Yo sigo creyendo que el amor todo lo puede... o mejor dicho que con sustento en el amor todo se puede: entendiéndolo como un amor sin egoísmos, un amor que respeta la dignidad del otro, un amor que comienza por amarse a uno mismo, un amor que busca soluciones, un amor que analiza alternativas, un amor que contempla sanarse mutuamente, un amor que se revele ante este mundo de espejismos, de temporadas, de modas.
Porque el amor al fin de cuentas sigue siendo el mismo de siempre. Los poetas siguen escribiendo las mismas historias, los cantantes siguen entonando las mismas letras, y hoy tenemos hasta a Bad Bunny vendiendo los conciertos más caros del mundo porque sus álbumes giran en torno al mismo y eterno tema, el AMOR.
Es curioso porque a pesar de que nuestros padres no nos han dado el mejor ejemplo, de ellos sabemos que de 1+1 siempre obtendremos un número más grande, de ellos hemos conocido el éxito de la coordinación, o del trabajo de equipo, o de los grandes avances en los proyectos de vida que conlleva el unir fuerzas en pareja.
Pero bueno, entiendo también que las cosas no siempre se pueden, y ante la falta de posibilidades, ante las inseguridades nuestras y las de nuestra pareja, ante el gran respeto que se le debe tener a la libertad del otro cuando nos abandona, o ante la imposibilidad de seguir aguantando el dolor que el otro nos infringe de manera repetitiva... Uno tiene que ser feliz en la soltería, en la soledad, entre los amigos, entre los planes, entre los viajes, entre los años... el tiempo pasa y no regresa ni un sólo segundo. Y como dijera Jaime Sabines, nos toca vivir, vivir, vivir.

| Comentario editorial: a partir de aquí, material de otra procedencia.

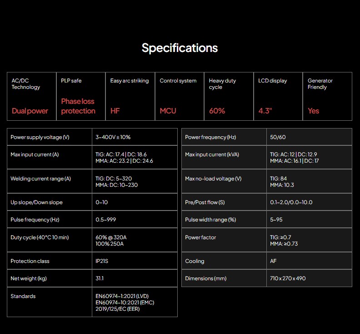
Task: Select the Pulse frequency (Hz) row label
Action: (35, 220)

Nos toca despertar la conciencia, sanar las heridas con nuestros padres, hacer las pases con nuestros hermanos, no repetir patrones tóxicos con nuestros hijos, hacer deporte, comer sano, leer un libro, cuidar una planta, ir a bailar con los amigos, invitar a tu ligue a salir, superar a tu ex, trabajar dando lo mejor de ti, buscar un terapeuta para tratar eso que te duele, aprender de nuestros errores, reconocer sin vanagloria nuestras virtudes, salir a la naturaleza, ayuda a alguien que pase hambre, cuidar a algún enfermo, abrazar por lo menos a una persona diariamente, dormirte no sin antes agradecer las bendiciones del día. Ser la templanza andando, cultivar la paciencia y la perseverancia... Vivir el dichoso amor con mucha dicha.
Renegado Robledo
PD: Esta edición se la a dedico a todos mis lectores solteros, especialmente a Carlos que en nuestra última reunión cuando le pregunté si tenía novia me dijo: "no caray"... y se notó un sesgo de enojo, desencanto y desesperación. A ti mis palabras. Encuentra luz y sigue adelante.
Película: Dark Water, fue sorprendente darme cuenta que hasta posiblemente yo estoy siendo envenenado.
Canción: Sinnerman, un gran remix de la gran Nina Simon, por Sofi Tukker.
Video: The Road Not Taken, una reflexión de Robert Frost.
Conferencia: The brain in love, Helen fisher nos presenta los resultados de un estudio muy profundo sobre personas enamoradas.